As for limitations, it is important to acknowledge that although an intensity effect was observed in the fNIRS signal in the present study, the statistical results when compared to the ERPs were less robust. This could be attributed to the small difference in decibel levels between the stimuli, which may not have been sufficient to produce significant changes in the hemodynamic response. Therefore, future research on intensity-dependent amplitude changes, particularly with fNIRS, is recommended to utilize stimuli with a larger decibel gap to enhance the detectability of the hemodynamic response. Furthermore, it is important to note that the disparity in gender distribution in Experiment 1 may potentially influence the results. It is recommended to consider this factor and ensure a balanced gender representation in future studies to minimize any potential gender-related confounds.

An important implication of the present study is that the effect of intensity modulation was observed consistently in both the EEG and fNIRS signals, supporting the concept of neurovascular coupling. This coupling suggests that the electrical activity in the brain leads to an increase in arterial blood flow to meet the increased metabolic demands of postsynaptic activation and action potentials. This results in an oversupply of CBF, leading to an increase in HbO concentrations and a decrease in HbR, which can be measured using fNIRS (Attwell et al. 2010; Pinti et al. 2020). Furthermore, the hemodynamic response graphs in the present study show a delay of approximately 4 to 8 s after the onset of the stimulus, which is consistent with previous literature findings (van de Rijt et al. 2018). These results highlight the utility and complementary nature of EEG and fNIRS techniques, with fNIRS providing superior spatial resolution and EEG offering better temporal resolution.

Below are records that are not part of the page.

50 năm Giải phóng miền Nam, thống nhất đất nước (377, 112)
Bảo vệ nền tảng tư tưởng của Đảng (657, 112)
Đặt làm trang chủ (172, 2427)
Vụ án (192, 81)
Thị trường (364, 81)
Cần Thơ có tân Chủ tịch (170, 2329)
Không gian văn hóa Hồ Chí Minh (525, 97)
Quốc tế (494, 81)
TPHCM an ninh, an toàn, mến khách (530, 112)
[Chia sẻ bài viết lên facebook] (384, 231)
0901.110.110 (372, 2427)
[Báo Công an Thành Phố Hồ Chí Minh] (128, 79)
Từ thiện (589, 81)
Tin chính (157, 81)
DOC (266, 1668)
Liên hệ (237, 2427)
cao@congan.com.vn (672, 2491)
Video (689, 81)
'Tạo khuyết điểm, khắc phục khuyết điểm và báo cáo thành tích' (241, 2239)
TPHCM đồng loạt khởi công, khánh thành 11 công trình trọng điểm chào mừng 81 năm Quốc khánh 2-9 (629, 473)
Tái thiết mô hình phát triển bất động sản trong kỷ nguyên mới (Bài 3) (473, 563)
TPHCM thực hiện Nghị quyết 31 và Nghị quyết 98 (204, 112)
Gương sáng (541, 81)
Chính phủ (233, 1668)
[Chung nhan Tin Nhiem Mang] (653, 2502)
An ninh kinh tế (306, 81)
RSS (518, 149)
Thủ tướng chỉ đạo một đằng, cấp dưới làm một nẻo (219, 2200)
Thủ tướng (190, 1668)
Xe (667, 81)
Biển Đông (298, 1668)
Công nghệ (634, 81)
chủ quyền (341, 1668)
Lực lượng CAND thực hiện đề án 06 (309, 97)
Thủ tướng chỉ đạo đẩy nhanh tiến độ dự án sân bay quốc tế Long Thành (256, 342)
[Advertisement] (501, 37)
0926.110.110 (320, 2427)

Finally, taking into account the results of the present study, it could be suggested that fNIRS is a valuable tool for investigating activation and modulation responses to auditory stimuli. Although the statistical approach for fNIRS may be less robust compared to EEG, it offers a higher spatial resolution. Future studies should aim to address the limitations of fNIRS in auditory stimulation paradigms by implementing more effective signal filtering techniques to reduce physiological artifacts and using a wider range of decibel differences in the intensity of auditory stimuli. By addressing these considerations, researchers can enhance the potential of fNIRS for investigating auditory processing in greater detail.

Conclusion

The present study provides evidence for the presence of intensity-dependent responses in the brain, as detected by both EEG and fNIRS, supporting the idea of neurovascular coupling in an auditory paradigm. These results suggest that the simultaneous recording of both EEG and fNIRS would benefit from the good time resolution of EEG, and the space resolution of fNIRS, given that the neurovascular coupling suggests that both signals are functionally related. Overall, this study contributes to our understanding of how electrical and hemodynamic signals work together in auditory paradigms, emphasizing the potential benefits of integrating EEG and fNIRS in future research.